EXTRAIT RETENU:
──────────

41 – Les planificateurs acquièrent aussi du pouvoir en créant des alliances, formelles et informelles, avec d’autres professionnels, avec des élus et avec des membres de la société civile. Ils doivent construire des réseaux ou des coalitions afin d’obtenir de l’information, de l’expertise et de l’influence.

42 – Les urbanistes travaillent dans des arènes politiques où il est nécessaire de penser et d’agir de manière stratégique. En même temps, ils doivent établir des relations de confiance entre eux et le public, leurs clients, supérieurs hiérarchiques et collègues. Pour faire face à ce dilemme, ils doivent traiter leurs interlocuteurs avec respect, faire de l’écoute active, accepter la critique et maintenir une attitude professionnelle.

43 – Les planificateurs ont toujours un certain degré de latitude [room for discretion] dans leur travail. En utilisant cette marge de manœuvre de manière intelligente, ils peuvent exercer un certain leadership dans la protection du bien public ainsi que dans la définition de leur carrière, mandat et pratique.

44 – Les urbanistes doivent cultiver de nombreuses vertus, en particulier la passion, l’honnêteté, la patience et le courage.

──────────

Entrées enregistrées:
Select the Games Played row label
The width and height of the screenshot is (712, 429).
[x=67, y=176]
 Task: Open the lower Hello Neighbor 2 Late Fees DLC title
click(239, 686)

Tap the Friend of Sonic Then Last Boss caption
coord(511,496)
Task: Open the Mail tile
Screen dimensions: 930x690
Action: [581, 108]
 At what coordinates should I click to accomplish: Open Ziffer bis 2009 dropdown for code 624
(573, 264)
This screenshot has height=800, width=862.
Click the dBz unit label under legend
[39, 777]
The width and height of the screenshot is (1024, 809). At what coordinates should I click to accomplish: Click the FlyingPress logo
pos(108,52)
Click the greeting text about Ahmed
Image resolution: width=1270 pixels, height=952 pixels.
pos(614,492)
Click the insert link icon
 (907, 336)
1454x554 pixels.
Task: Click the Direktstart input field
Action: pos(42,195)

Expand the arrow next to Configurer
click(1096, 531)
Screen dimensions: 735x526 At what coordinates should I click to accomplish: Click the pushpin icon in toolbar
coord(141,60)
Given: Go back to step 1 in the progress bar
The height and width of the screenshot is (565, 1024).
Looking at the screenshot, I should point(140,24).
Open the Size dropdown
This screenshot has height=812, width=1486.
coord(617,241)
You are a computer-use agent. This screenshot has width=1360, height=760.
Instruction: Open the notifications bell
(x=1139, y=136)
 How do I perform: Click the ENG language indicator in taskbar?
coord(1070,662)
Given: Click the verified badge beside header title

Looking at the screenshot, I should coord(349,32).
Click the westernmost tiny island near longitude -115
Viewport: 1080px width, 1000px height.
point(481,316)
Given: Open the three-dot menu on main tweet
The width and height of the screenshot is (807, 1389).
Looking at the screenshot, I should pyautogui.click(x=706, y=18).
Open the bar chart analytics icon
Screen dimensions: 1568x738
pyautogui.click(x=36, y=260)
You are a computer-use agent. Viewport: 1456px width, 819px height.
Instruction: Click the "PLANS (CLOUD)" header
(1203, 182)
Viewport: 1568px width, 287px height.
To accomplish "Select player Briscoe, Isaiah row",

──────────

CONSIGNE 1:
Recopiez l’extrait sur les urbanistes entre « 43 – Les planificateurs » et « mandat et pratique. », ces deux passages compris.
CONSIGNE 2:
D’après l’extrait sur les urbanistes, quelles vertus ceux-ci doivent-ils cultiver en particulier ?
CONSIGNE 3:
Pour chacune des affirmations suivantes, indiquez par oui ou par non si elle concorde avec l’extrait sur les urbanistes, en citant les mots décisifs :
(a) Les planificateurs nouent des alliances uniquement avec d’autres professionnels.
(b) Les urbanistes doivent accepter la critique.
(c) Les planificateurs n’ont aucune latitude dans leur travail.
La liste est un matériau distinct de l’extrait.

RÉPONSE 1:
43 – Les planificateurs ont toujours un certain degré de latitude [room for discretion] dans leur travail. En utilisant cette marge de manœuvre de manière intelligente, ils peuvent exercer un certain leadership dans la protection du bien public ainsi que dans la définition de leur carrière, mandat et pratique.

RÉPONSE 2:
La passion, l’honnêteté, la patience et le courage.

RÉPONSE 3:
(a) Non : « avec d’autres professionnels, avec des élus et avec des membres de la société civile »
(b) Oui : « accepter la critique »
(c) Non : « Les planificateurs ont toujours un certain degré de latitude »